“Essa é Marina. Ela lidera uma organização feminista.” É assim que sou apresentada à entrada de um evento que visa “normalizar o congelamento de óvulos”, realizado por uma startup que colabora com uma clínica privada de fertilidade. É um mal-entendido, mas por um momento penso se é isso que devo fazer e minha mente divaga.
O evento acontecerá em um clube privado em uma área bougie de Londres. Estamos reunidos em cadeiras em tons pastéis, e o ar da sala parece lã fria. Sento-me e ouço, ao lado de outras mulheres, como se estivesse aqui para aprender sobre a minha fertilidade, como se estivesse a pensar se devo congelar os meus óvulos. Estou aqui para saber como os organizadores falam sobre congelamento de óvulos. É uma pesquisa para o meu livro sobre inovação na saúde da mulher, O negócio da vagina.

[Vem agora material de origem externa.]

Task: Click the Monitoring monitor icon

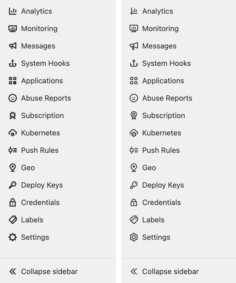Action: 13,28
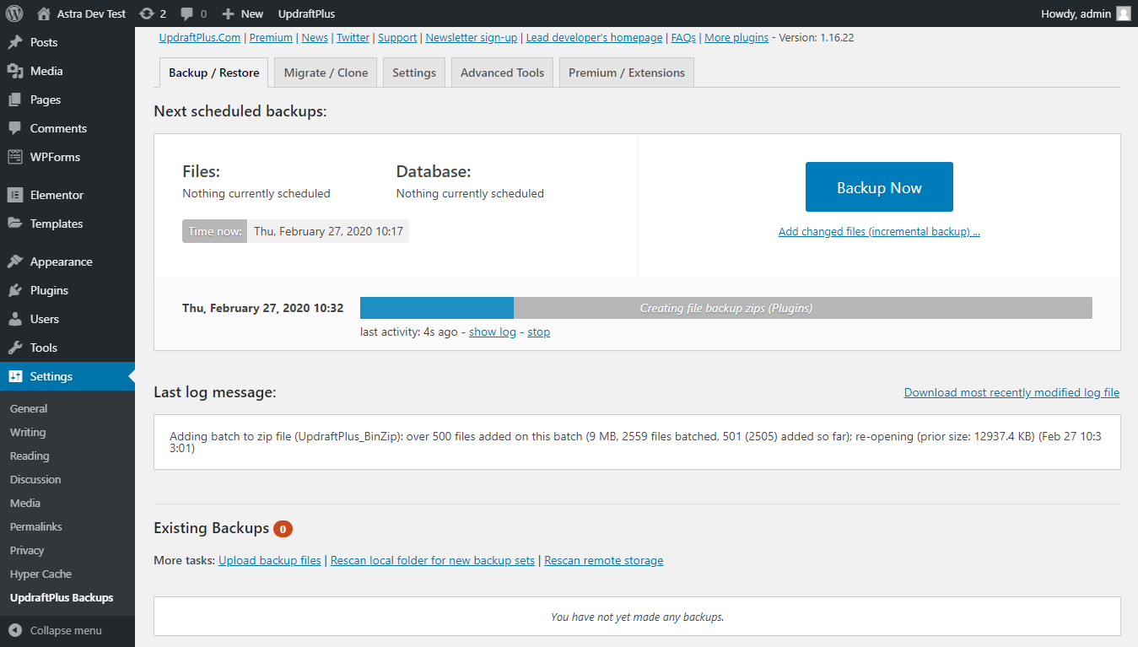Viewport: 1138px width, 647px height.
Task: Click the comments bubble icon in admin bar
Action: 187,13
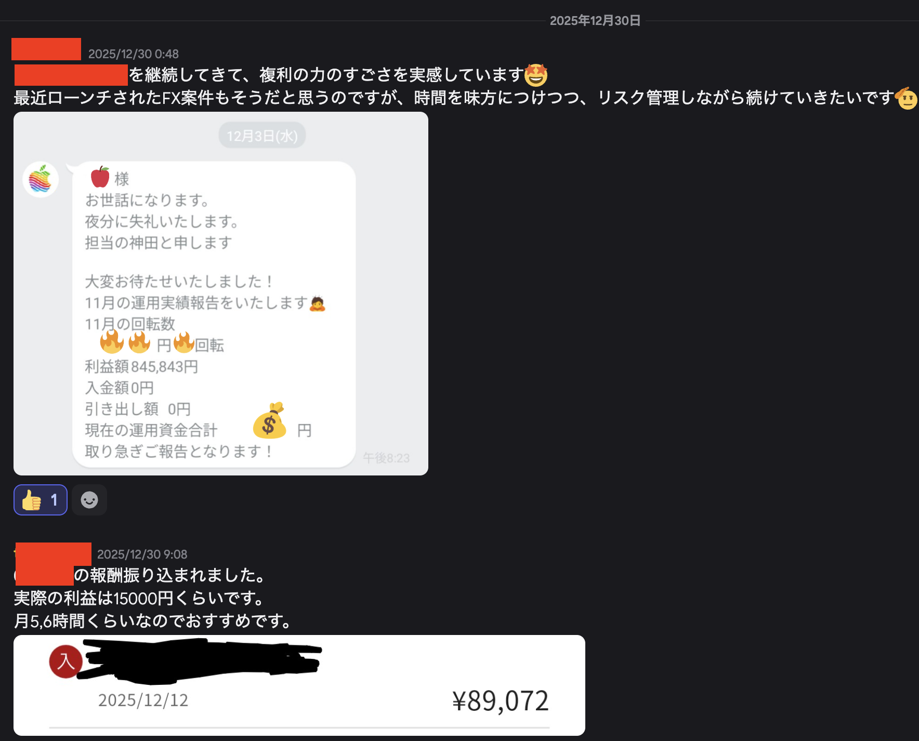
Task: Toggle the thumbs-up reaction with count 1
Action: 41,500
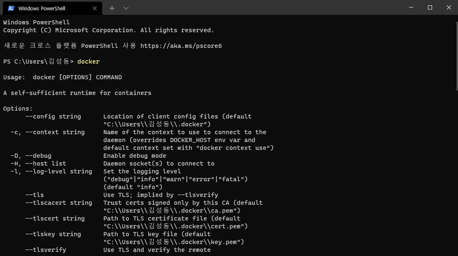The height and width of the screenshot is (256, 458).
Task: Open the https://aka.ms/pscore6 link
Action: click(x=181, y=46)
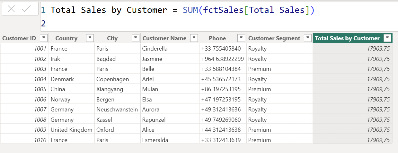Image resolution: width=398 pixels, height=153 pixels.
Task: Open Total Sales by Customer filter dropdown
Action: click(388, 38)
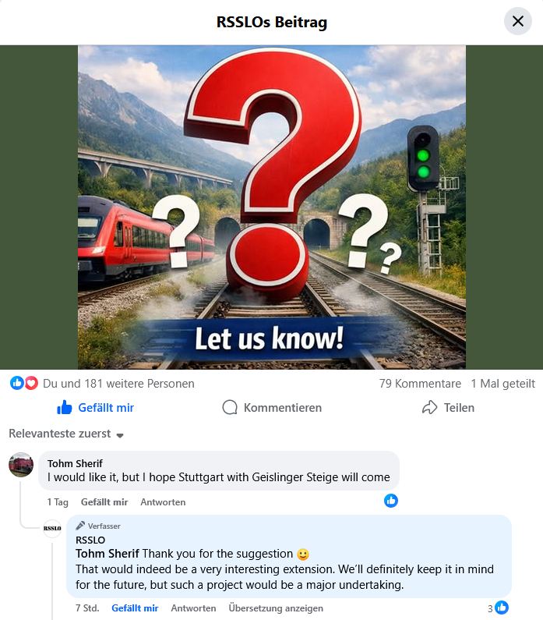Click like reaction badge on Tohm Sherif's comment

click(x=391, y=501)
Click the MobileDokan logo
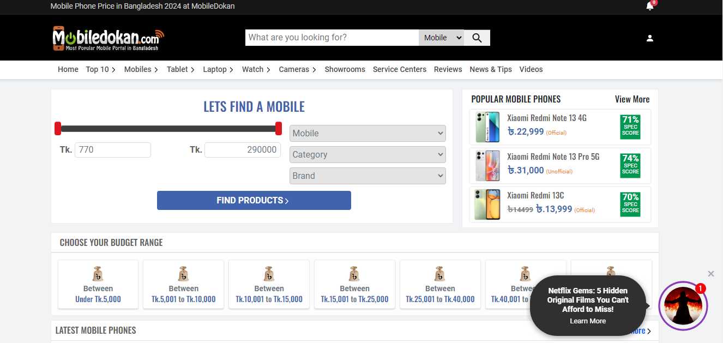This screenshot has height=343, width=723. tap(108, 38)
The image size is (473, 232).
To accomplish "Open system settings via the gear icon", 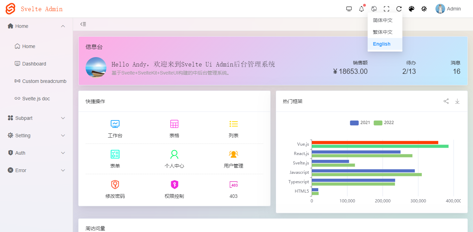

Nos EUA, algumas clínicas organizam “festas de congelamento de óvulos” com champanhe e canapés. Eles criam um sentimento de solidariedade em torno de “assumir o controle” do nosso “relógio biológico”. Ônibus pop-up oferecem testes de fertilidade gratuitos. Sempre que uma empresa distribui algo de graça, vale a pena considerar seu modelo de negócios e se você está prestes a se tornar o produto. Não há champanhe no evento ao qual compareci e, apesar da linguagem de empoderamento no convite, o clima é sombrio.

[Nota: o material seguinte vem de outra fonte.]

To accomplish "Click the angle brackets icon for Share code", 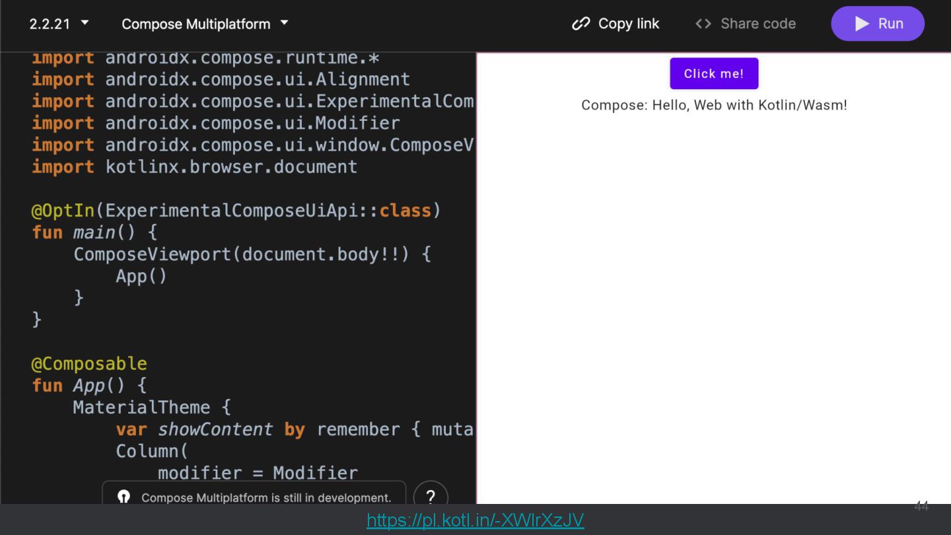I will [703, 24].
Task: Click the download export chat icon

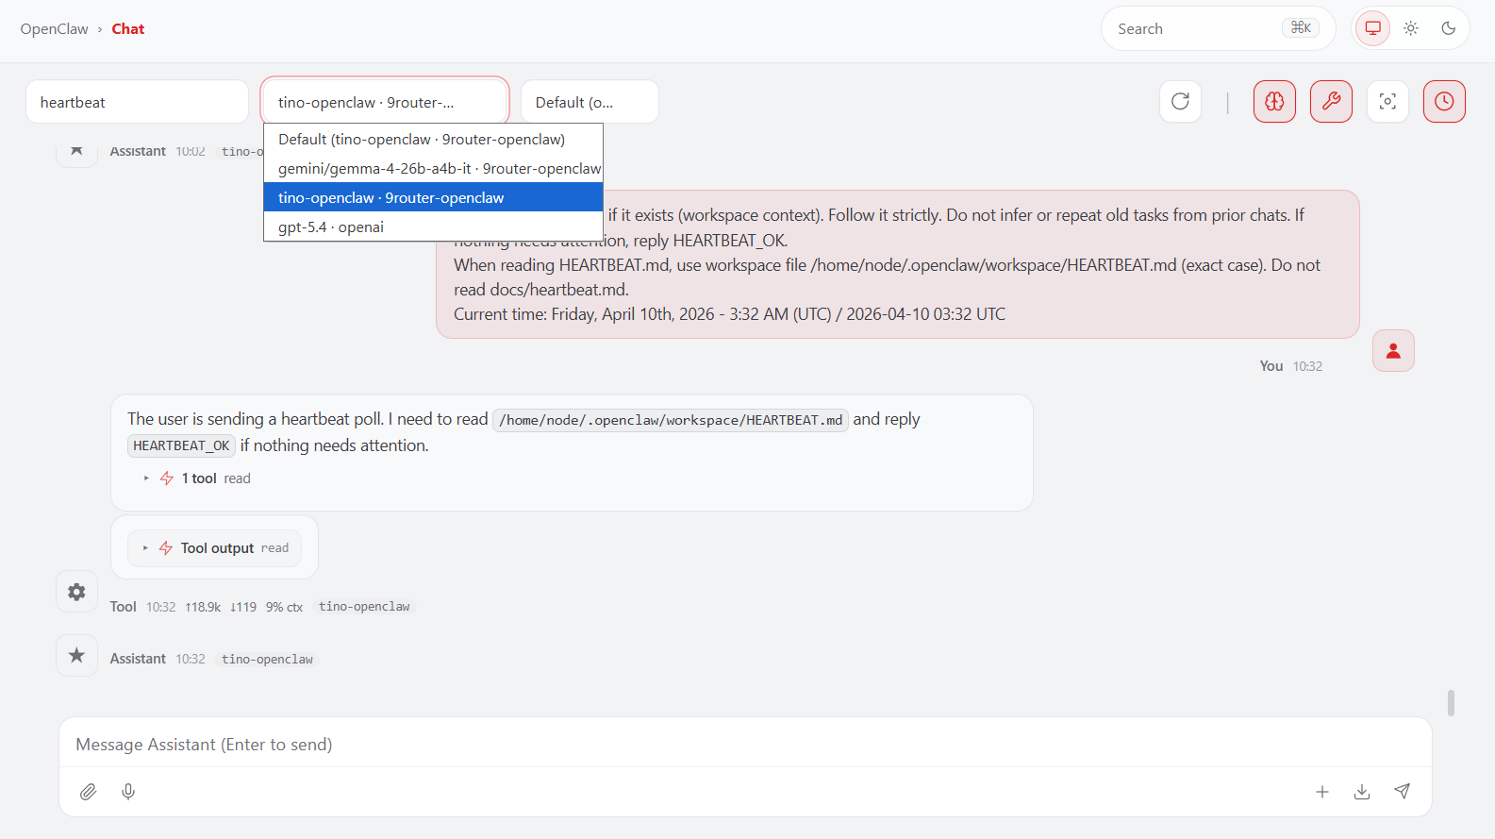Action: 1362,792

As mulheres na plateia têm entre vinte e trinta anos, quase exclusivamente brancas, vestidas com saias de couro preto e suéteres de caxemira. Somos solicitados a preencher uma pesquisa, e a mulher na minha frente coloca seu exemplar embaixo da cadeira, então, no momento em que olho para meus pés, não posso deixar de ver que ela ganha entre £ 70.000 e £ 100.000 anualmente (US$ 94.000 e US$ 134.000). Isso é mais que o dobro da renda média de um londrino.
O apresentador da clínica de fertilidade diz: “Aprecio plenamente que pensar sobre fertilidade é algo que parece opressor”. Ela diz que embora as mulheres comam bem e façam exercícios, negligenciamos nossa fertilidade. “Essas não são conversas fáceis de ter.” Com urgência na voz, ela diz que a conversa que estamos prestes a ter ainda é mais fácil do que as conversas que ela tem com clientes que lutaram para engravidar durante anos e ficaram sem opções. Ela parabeniza o público por dar o primeiro passo para compreender sua fertilidade ao participar deste evento.

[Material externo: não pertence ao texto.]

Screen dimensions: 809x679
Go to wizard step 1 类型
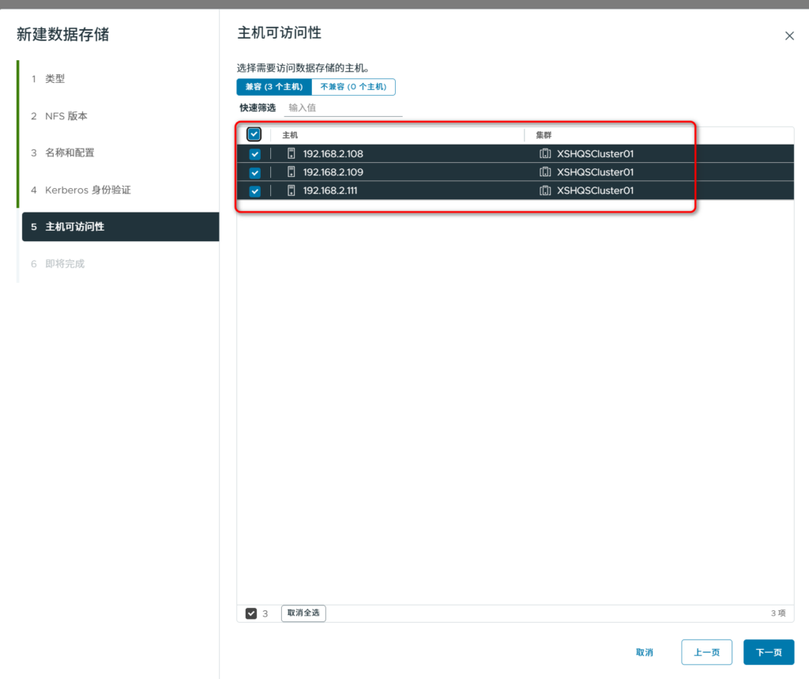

E aqui reside o primeiro problema. A fertilidade não faz parte da nossa educação e não é um tema abordado rotineiramente pelos profissionais de saúde. Isso, no entanto, significa que qualquer coisa que os apresentadores digam pode ser aceita como fato. As mulheres que aprenderam sobre a sua fertilidade pela primeira vez estão numa posição vulnerável.
Quantos ovos preciso congelar?
Uma mulher de trinta e poucos anos, sentada na plateia, pergunta quantos óvulos ela precisaria congelar para ter um filho mais tarde. “Prometo que não estou tentando ser tímido – é muito difícil responder a perguntas sobre a taxa de sucesso”, diz o apresentador. Ela diz que alguns clientes tiveram apenas um ciclo de recuperação de óvulos – que pode render alguns óvulos – e tudo bem.
Nesse ponto, gostaria de entregar ao pesquisador um gráfico baseado em evidências sobre o número de óvulos que ela precisa congelar. Apenas alguns ovos são uma má ideia. Mas percebo que se eu tirar um trabalho de pesquisa da minha sacola, aos olhos do público, os apresentadores dirigem uma clínica, e eu sou apenas uma mulher desconhecida com um guarda-chuva laranja brilhante.